▶ [WORK TO BE COMPLETED] Word for word, copy the lines beginning at the one with "746x411 pixels." and ending at the last line below; pictures stay out.

Stored data

"""

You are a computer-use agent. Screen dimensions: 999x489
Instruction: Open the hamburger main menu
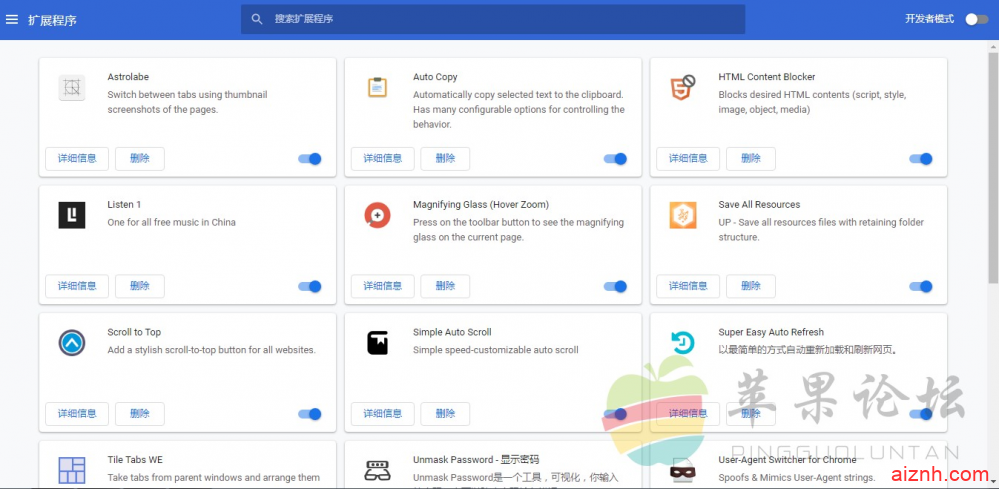click(12, 19)
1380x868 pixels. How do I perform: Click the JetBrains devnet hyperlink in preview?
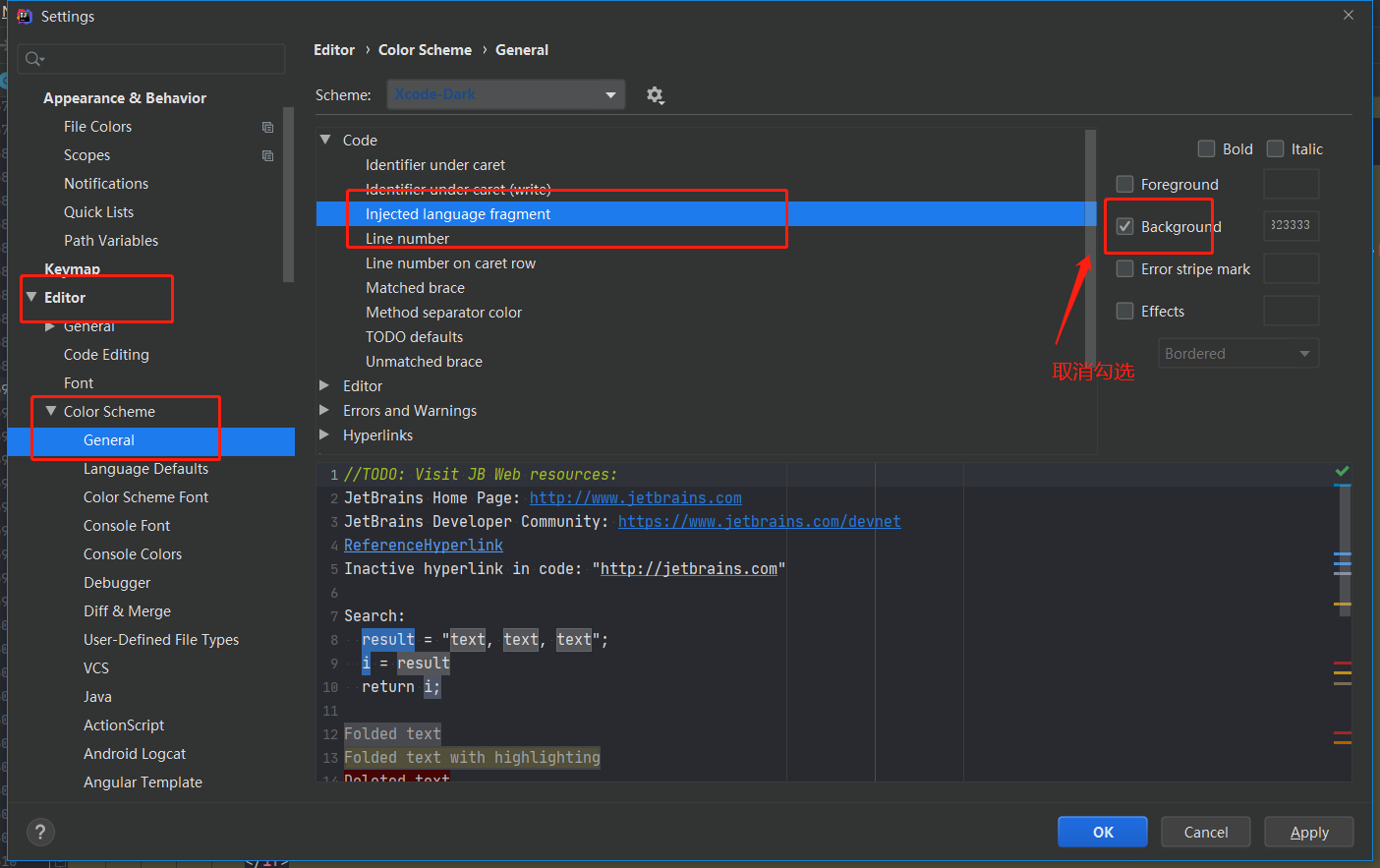(759, 521)

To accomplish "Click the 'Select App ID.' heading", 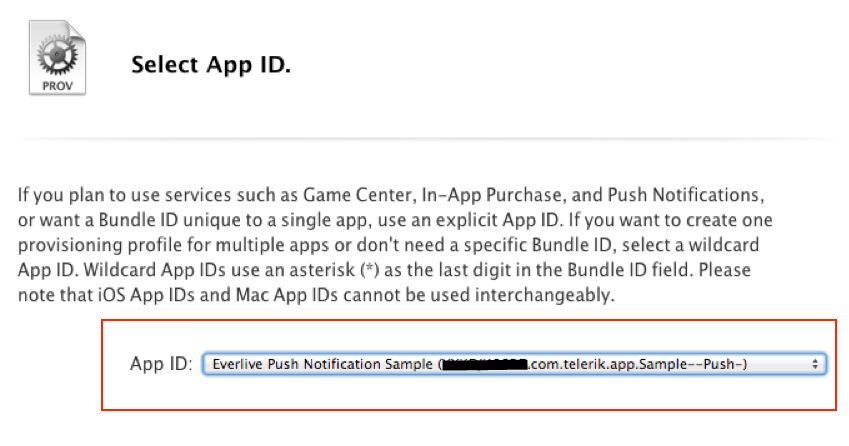I will [x=211, y=66].
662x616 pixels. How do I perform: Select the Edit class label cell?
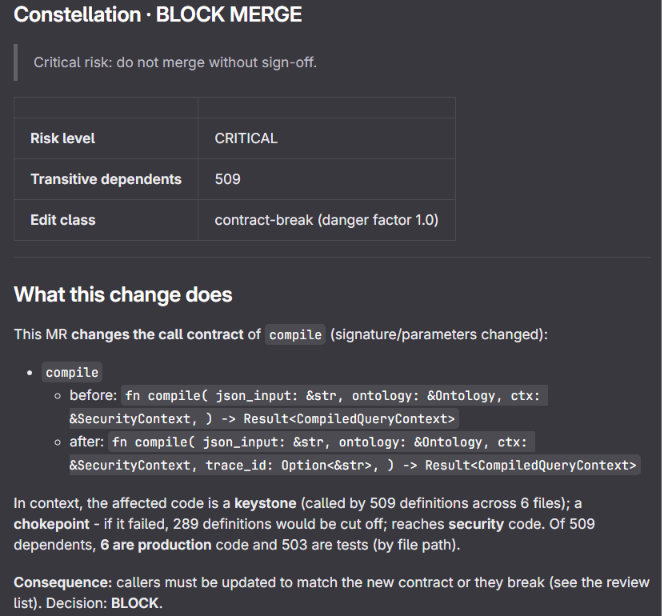106,220
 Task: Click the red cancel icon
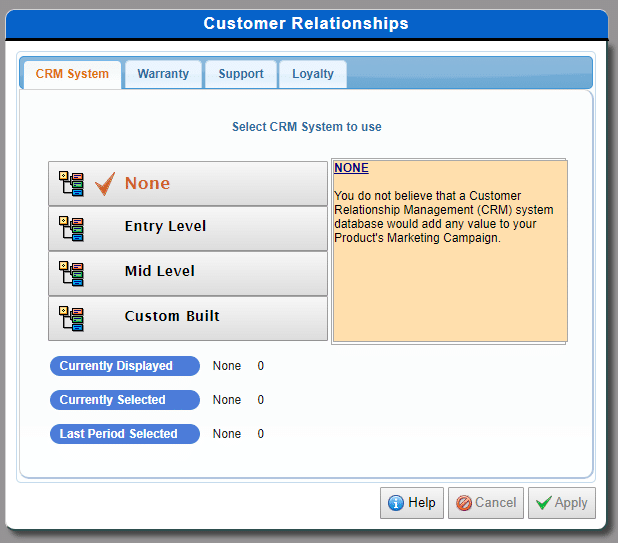[463, 503]
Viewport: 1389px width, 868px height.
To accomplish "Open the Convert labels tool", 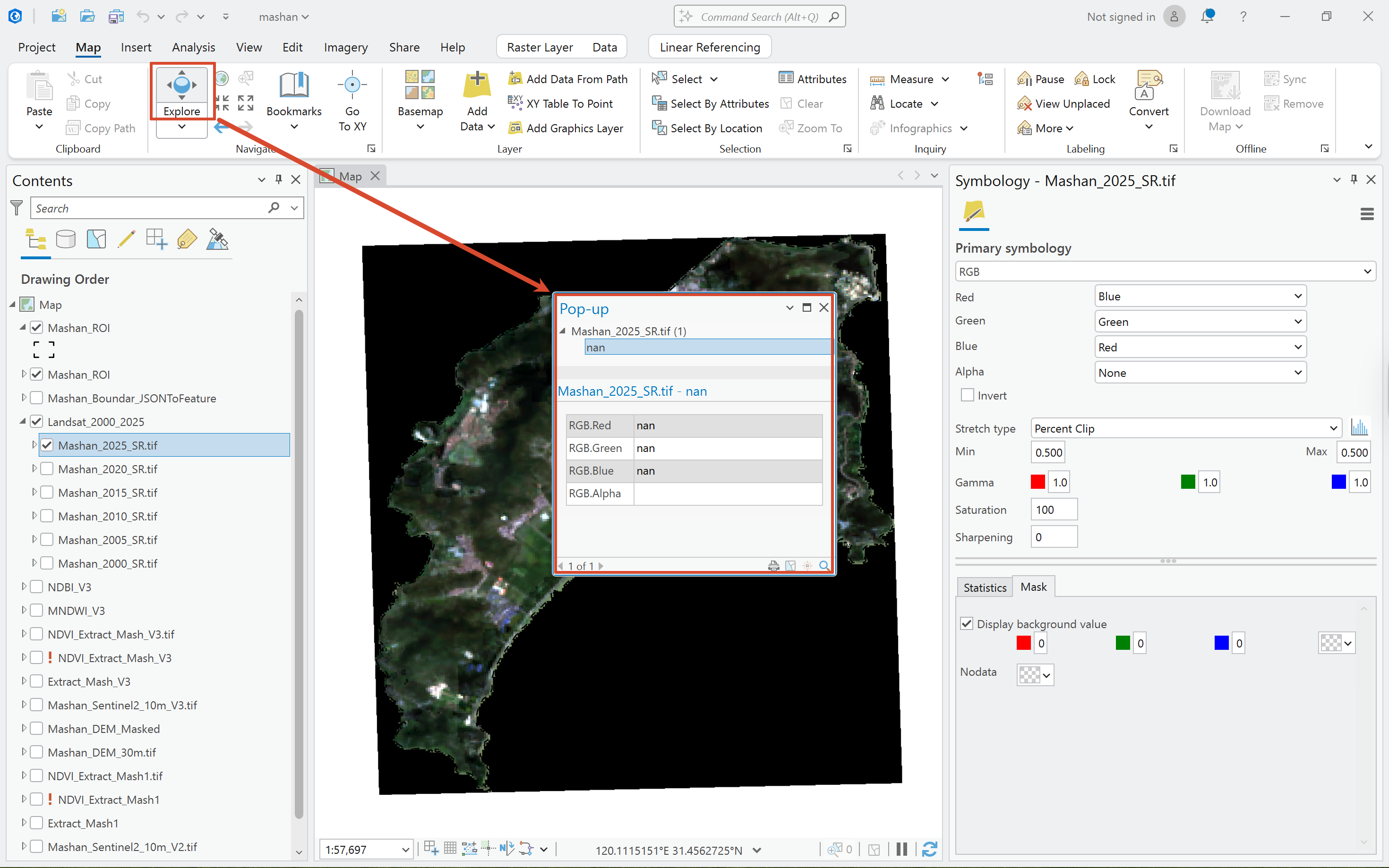I will (1149, 85).
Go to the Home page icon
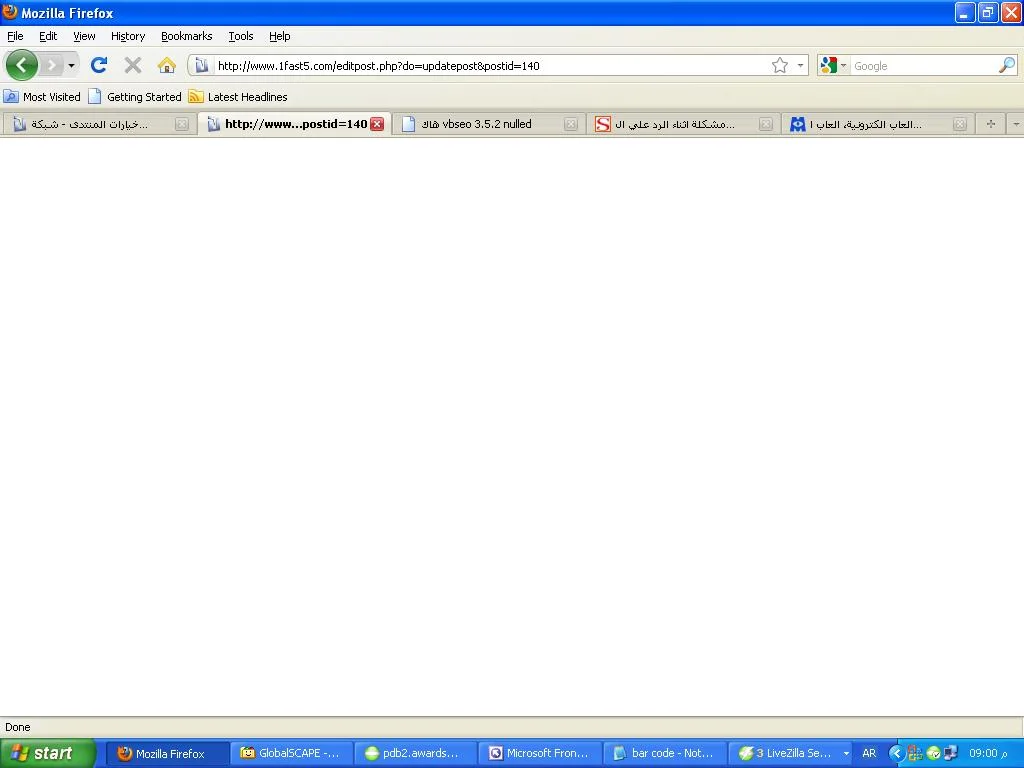 pos(166,65)
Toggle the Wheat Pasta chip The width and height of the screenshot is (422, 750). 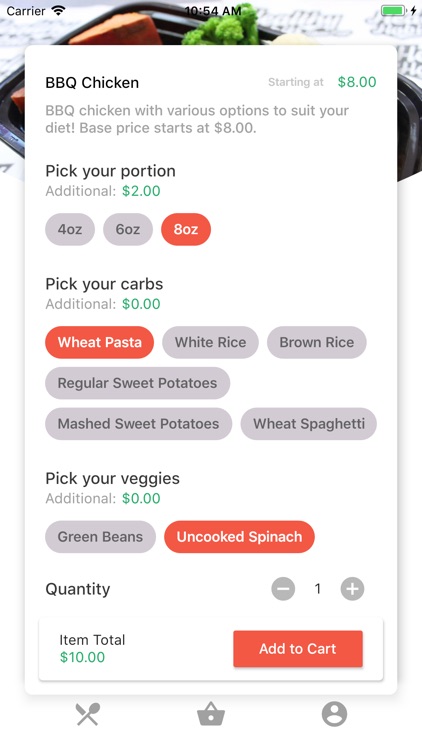(x=100, y=342)
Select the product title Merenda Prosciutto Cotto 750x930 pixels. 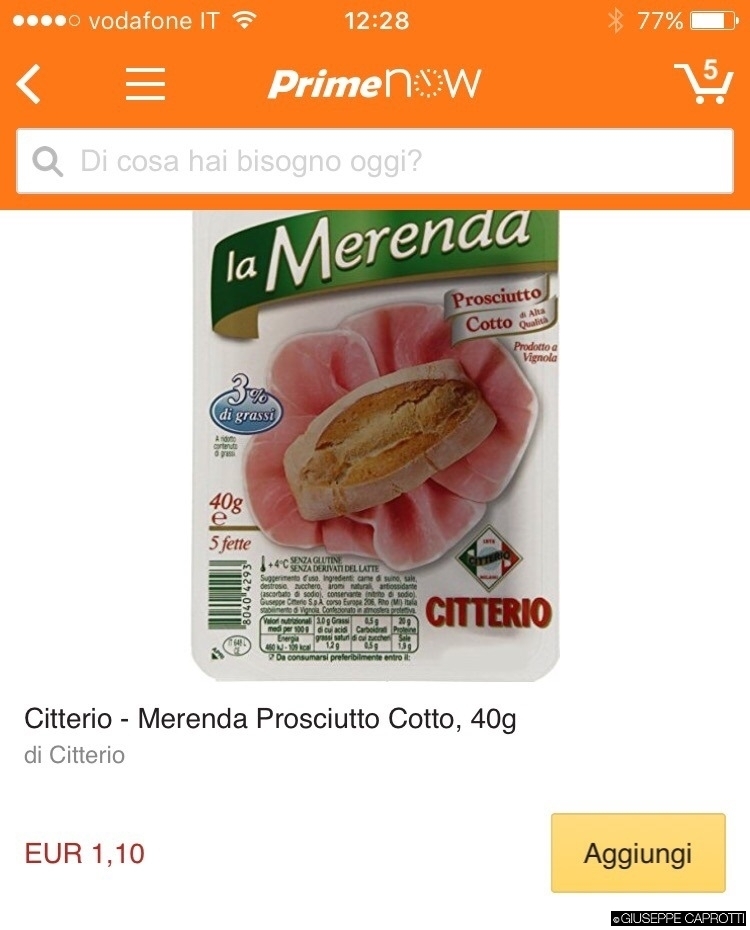click(270, 718)
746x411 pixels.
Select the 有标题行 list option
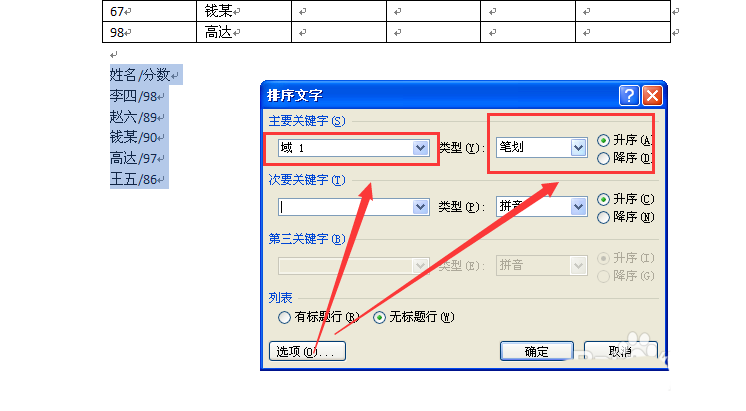[x=285, y=317]
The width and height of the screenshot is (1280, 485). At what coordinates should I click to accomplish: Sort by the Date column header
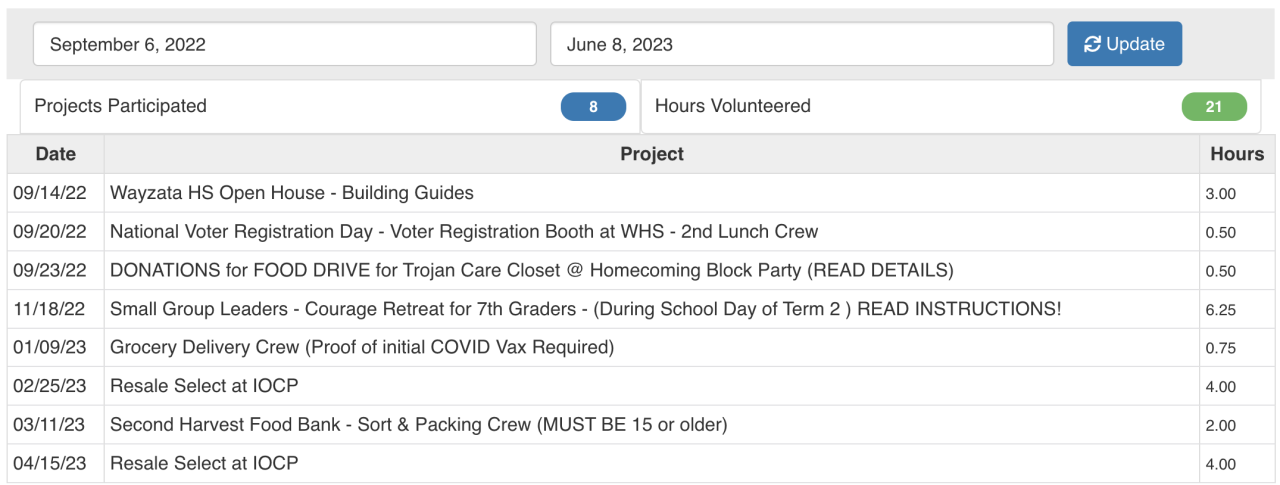(55, 154)
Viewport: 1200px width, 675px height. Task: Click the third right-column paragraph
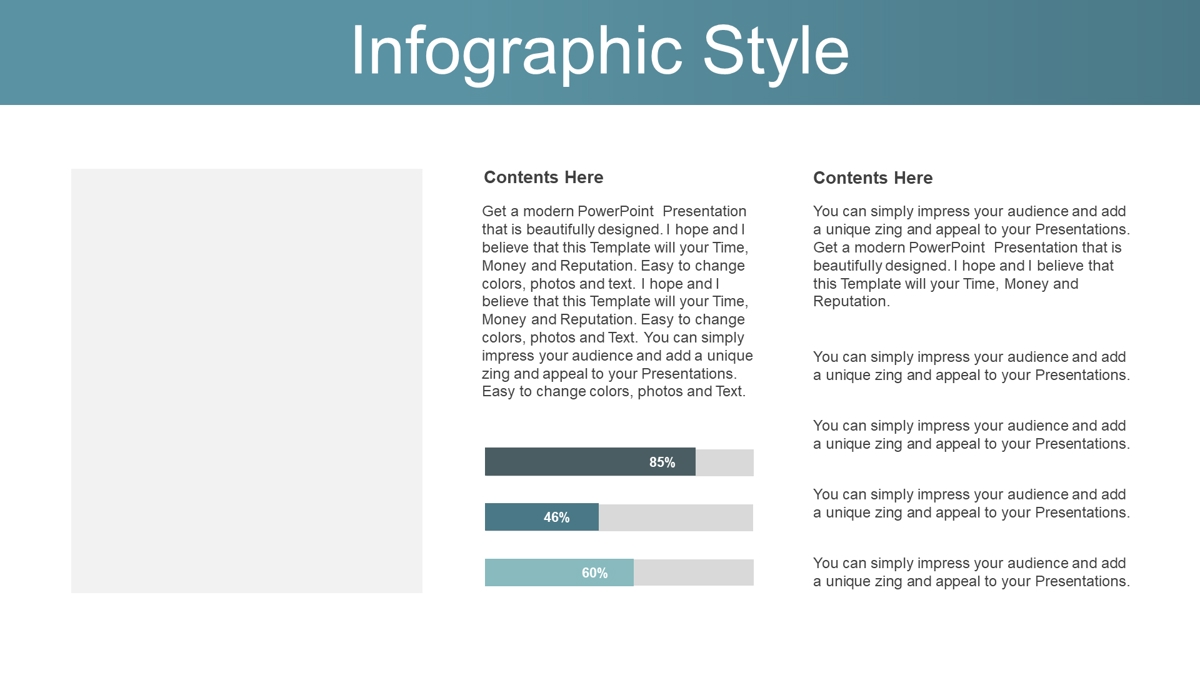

"""

▶ [RESPONSE TO THE TASK]
746x411 pixels.
Select the 有标题行 list option
[x=285, y=317]
The width and height of the screenshot is (1280, 485). At what coordinates should I click to accomplish: Sort by the Date column header
(55, 154)
Viewport: 1200px width, 675px height. Task: Click the third right-column paragraph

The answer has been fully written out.